GVSU to host 5th annual green conference
Grand Valley State University will host the fifth annual “GreenUp” conference Wednesday and Thursday in the Eberhard Center on the Pew Campus.
The conference, officially known as the Michigan Green Chemistry and Engineering Conference, will have discussions on how to design a sustainable state.
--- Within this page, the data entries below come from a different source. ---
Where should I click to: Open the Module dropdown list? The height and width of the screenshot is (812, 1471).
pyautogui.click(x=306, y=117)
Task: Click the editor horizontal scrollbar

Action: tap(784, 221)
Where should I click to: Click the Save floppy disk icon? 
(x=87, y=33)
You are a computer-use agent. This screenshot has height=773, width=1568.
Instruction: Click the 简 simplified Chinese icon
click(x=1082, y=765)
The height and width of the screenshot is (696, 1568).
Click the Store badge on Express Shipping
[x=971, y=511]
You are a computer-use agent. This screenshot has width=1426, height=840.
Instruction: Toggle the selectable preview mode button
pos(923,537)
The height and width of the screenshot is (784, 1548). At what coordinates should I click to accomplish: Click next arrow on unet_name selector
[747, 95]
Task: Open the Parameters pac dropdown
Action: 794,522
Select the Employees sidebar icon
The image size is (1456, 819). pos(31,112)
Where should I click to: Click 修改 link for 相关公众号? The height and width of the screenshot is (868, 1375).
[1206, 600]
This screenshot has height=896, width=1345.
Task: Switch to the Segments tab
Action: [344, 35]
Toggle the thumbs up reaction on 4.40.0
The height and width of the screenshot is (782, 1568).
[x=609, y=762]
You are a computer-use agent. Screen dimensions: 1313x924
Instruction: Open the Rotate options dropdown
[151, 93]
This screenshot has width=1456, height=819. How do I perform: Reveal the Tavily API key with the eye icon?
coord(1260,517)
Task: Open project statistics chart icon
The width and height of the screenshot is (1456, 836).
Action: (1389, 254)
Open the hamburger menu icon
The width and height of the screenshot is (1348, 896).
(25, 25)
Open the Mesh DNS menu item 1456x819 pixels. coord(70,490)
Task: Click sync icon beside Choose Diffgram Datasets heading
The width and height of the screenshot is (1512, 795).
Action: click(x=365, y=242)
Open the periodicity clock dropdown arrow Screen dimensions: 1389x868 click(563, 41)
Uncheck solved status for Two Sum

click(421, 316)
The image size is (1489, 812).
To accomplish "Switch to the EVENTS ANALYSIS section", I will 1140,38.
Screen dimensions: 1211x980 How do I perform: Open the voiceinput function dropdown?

Researchers, chemists, engineers, industry CEOs, students, educators, entrepreneurs and policymakers will be attending to hear and share ideas on how to “green up” the state through green chemistry and engineering.
The conference may help produce jobs for GVSU graduates, said Dalila Kovacs, a faculty member involved with the conference.
“The job market (has) started to demand basic knowledge in green chemistry and green engineering,” Kovacs said. “The conference will open with a career workshop led by the American Chemical Society, which is free for attendants, followed by a one-on-one resume review throughout the two days of the conference.”
In addition to the career workshop and resume reviews, the first day of the conference will also feature a Green Chemistry and Engineering 101 workshop and networking reception.
The second day will include the fifth annual Michigan Green Chemistry Governor’s Awards; keynote presentations by Terry Collins, professor of green chemistry and director of the Institute for Green Science at Carnegie Mellon; and 15 breakout sessions each with their own speaker. There will also be a student poster contest with a prize of $500, as well as exhibitors who will conduct resume reviews.
As GVSU’s chemistry department is at the forefront of green chemistry education in the state, having won the 2009 Michigan Governor’s Award for Green Chemistry Education, the conference is especially in line with the values of GVSU and the university’s commitment to sustainability.
Along with Michigan Technological University, GVSU is one of the only two universities in the state that is part of the Green Chemistry Commitment for Education.
“Green chemistry is the chemists’ and engineers’ contribution to sustainability,” Kovacs said. “As a matter of fact, green chemistry is referred to—more often than not and especially in industrial settings—as sustainable chemistry.”
About 150 people are registered to attend the conference so far.
The Green Chemistry 101 workshop from 1 p.m. until 5 p.m. has a $45 registration fee for non-students and $15 fee for students, and the reception following is complimentary. The conference on Thursday has a $100 registration fee, reduced to $25 for students. The Career Workshop from 9:30 a.m. to 12:30 p.m. on Wednesday is free.